Debates en Telecinco

Mikel Labastida
MIKEL LABASTIDAValencia

Cuando creíamos que ningún debate podía ser peor que los que organiza La Sexta con Inda, Marhuenda y compañía, llega Telecinco este verano y estrena ‘Mad in Spain’. Allí se han sentado a departir Arévalo, Francisco, Lucía Etxebarria y Sofía Cristo, entre otros. ¿Sobre qué? Sobre lo que les pidieran. Lo mismo daba. Todo el mundo tiene un culo y una opinión. Así que ellos, que disponen de ambas cosas -faltaría más- se han atrevido a hablar de todo. De desparrames en fiestas populares, de corrupción política, de dietas milagro, de turismofobia o de infidelidades en verano. Variadito sí, eso no se lo quita nadie. La semana pasada el tema fue «¿feminismo sí o feminismo no?». Con un par. ¿‘Fascismo sí o fascismo no’ para próximas entregas? No descartamos nada.

Durante las emisiones del programa nos hemos enterado de que a la Etxebarria le robaron mientras estaba borracha y practicando sexo en la calle en unos sanfermines. No sé cómo hemos aguantado una vida sin saberlo. Y que Jordi González se pinchó insulina para perder peso. Pues vale. Otro día el presentador apareció sin un diente. ¿Por qué? No se sabe, no dio explicaciones. Ni falta que hacía. A una invitada la expulsaron del plató por intentar agredir a la presentadora. Uno del público dijo que las mujeres que hablan de sexo son unas guarras. Pero a este no lo echaron, aunque sí le regañaron. Lo suyo era, por lo visto, una falta menor.

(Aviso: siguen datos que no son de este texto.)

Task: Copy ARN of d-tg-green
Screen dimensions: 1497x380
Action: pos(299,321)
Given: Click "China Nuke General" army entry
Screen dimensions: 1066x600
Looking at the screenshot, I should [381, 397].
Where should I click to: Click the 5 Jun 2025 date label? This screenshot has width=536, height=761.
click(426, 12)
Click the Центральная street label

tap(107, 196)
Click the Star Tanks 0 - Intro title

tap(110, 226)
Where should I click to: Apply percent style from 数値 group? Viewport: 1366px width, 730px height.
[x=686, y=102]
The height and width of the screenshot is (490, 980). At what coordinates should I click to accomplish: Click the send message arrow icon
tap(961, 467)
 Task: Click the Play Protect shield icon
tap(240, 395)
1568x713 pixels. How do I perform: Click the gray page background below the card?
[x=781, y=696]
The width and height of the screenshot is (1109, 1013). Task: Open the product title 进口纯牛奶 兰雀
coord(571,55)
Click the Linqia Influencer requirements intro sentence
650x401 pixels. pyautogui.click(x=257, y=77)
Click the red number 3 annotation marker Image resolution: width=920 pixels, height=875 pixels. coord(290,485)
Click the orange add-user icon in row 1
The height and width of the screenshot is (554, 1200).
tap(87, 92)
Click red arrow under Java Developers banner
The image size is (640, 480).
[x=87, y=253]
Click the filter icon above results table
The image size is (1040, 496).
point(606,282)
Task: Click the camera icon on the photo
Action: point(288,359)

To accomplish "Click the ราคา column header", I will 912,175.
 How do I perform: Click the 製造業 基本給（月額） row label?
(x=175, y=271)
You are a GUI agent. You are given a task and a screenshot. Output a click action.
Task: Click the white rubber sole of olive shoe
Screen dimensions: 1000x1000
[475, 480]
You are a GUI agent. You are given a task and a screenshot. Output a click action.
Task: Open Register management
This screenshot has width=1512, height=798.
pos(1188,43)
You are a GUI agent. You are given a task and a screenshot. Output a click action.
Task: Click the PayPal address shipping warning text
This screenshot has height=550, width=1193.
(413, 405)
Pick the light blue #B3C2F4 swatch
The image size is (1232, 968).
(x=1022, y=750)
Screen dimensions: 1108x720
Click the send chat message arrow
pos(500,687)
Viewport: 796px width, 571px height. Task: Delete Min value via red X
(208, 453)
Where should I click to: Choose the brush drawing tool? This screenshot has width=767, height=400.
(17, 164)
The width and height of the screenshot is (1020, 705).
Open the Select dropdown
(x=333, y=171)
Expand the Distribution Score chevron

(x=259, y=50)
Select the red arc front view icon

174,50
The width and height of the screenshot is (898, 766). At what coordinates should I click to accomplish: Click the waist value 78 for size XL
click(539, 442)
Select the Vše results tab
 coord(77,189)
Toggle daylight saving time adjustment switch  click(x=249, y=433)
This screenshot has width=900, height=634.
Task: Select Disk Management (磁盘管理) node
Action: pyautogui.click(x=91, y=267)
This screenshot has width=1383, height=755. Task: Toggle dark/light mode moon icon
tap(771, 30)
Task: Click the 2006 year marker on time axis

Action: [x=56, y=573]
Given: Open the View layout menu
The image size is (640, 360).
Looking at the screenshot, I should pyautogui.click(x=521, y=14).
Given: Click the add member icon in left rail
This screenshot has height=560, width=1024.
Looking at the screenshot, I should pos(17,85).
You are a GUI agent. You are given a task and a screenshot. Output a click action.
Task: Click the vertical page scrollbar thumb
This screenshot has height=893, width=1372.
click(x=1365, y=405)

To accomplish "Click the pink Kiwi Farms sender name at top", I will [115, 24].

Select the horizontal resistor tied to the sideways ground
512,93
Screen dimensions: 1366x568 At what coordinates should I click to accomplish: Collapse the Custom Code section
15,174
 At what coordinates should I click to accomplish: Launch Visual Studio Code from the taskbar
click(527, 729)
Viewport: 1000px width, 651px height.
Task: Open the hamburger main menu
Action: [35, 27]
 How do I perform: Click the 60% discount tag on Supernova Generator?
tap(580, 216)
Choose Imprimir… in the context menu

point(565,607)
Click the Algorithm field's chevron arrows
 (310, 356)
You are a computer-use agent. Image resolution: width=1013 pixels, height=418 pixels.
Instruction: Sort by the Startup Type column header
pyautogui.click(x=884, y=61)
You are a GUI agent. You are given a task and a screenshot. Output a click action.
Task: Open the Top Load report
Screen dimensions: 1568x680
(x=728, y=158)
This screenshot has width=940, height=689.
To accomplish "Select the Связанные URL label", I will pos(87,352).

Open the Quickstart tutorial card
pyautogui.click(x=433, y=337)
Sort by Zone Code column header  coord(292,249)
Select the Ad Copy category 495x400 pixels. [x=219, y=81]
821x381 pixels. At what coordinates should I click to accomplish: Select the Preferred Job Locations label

Afortunadamente, hay esperanza en el ser humano y la apuesta estival de la cadena no ha funcionado entre la audiencia y ha obtenido cifras bastante bajas, por lo que es posible que no tarde en cancelarse. Algo bueno del final del verano es que se retiran de la parrilla este tipo de espacios. No es mucho consuelo, pero menos da una piedra. Con el inicio de curso a la vuelta de la esquina, le pedimos a Telecinco encarecidamente que siga a sus cosas, con sus grandes hermanos, con los señores de ‘Sálvame’ peleándose entre ellos, con los aspirantes a cantantes, con las series de vecinos, con todo eso. Pero que los debates presumiblemente serios los deje de lado. Que no hay necesidad, que no nos merecemos semejante castigo.